_STATED EXERCISE_
Gather every line of the listing below that contains the string "pixels". Case counts.

_SOURCE MATERIAL_
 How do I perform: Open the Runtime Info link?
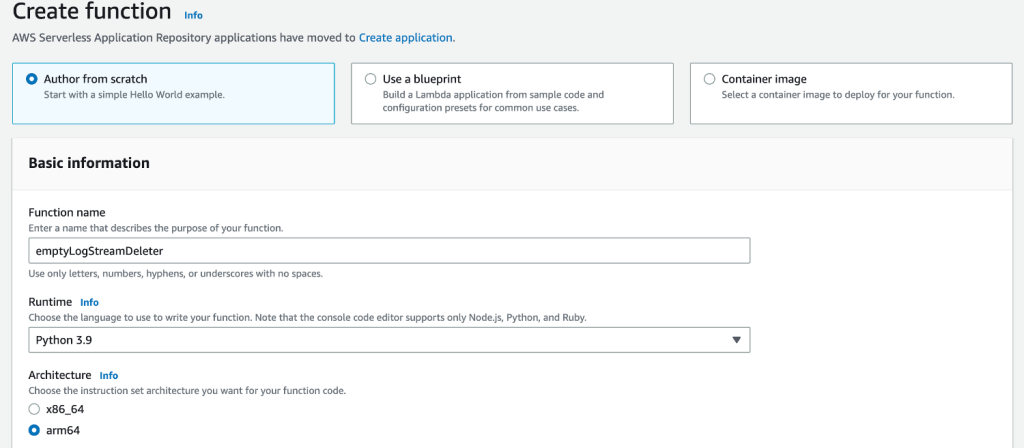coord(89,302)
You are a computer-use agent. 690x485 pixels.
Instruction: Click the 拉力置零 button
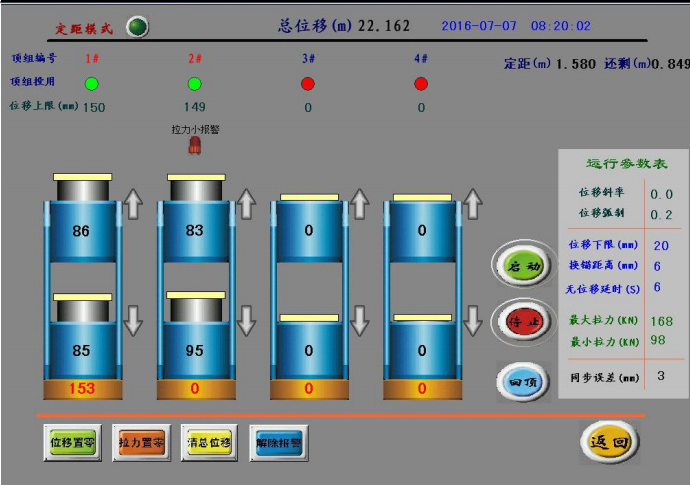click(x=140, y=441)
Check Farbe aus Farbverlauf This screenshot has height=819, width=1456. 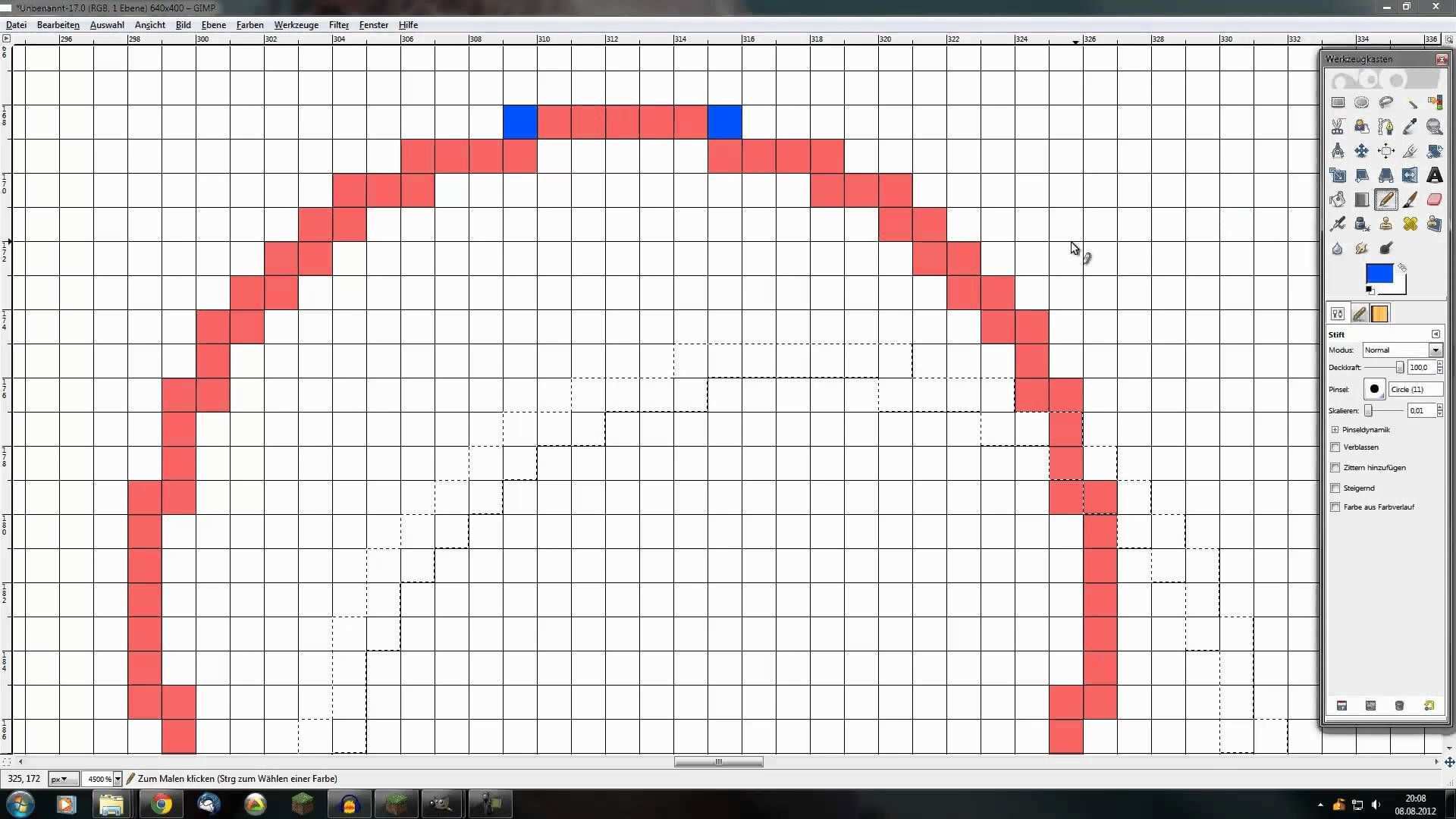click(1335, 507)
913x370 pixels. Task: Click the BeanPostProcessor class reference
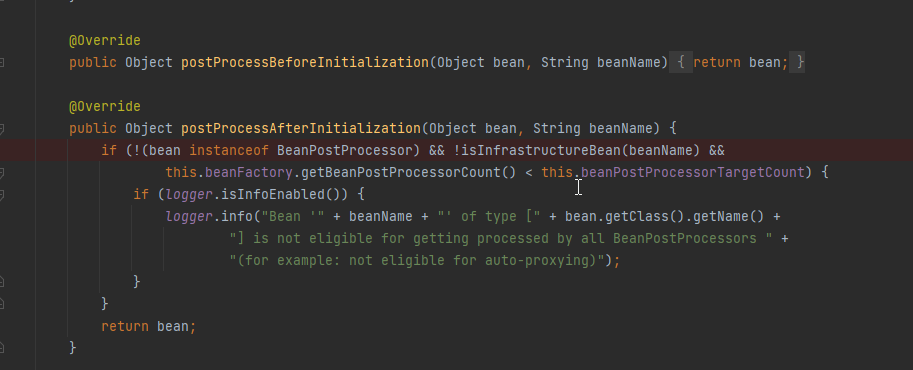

_RESPONSE TO THE TASK_
You are a computer-use agent. 690x485 pixels.
913x370 pixels. Task: Click the BeanPostProcessor class reference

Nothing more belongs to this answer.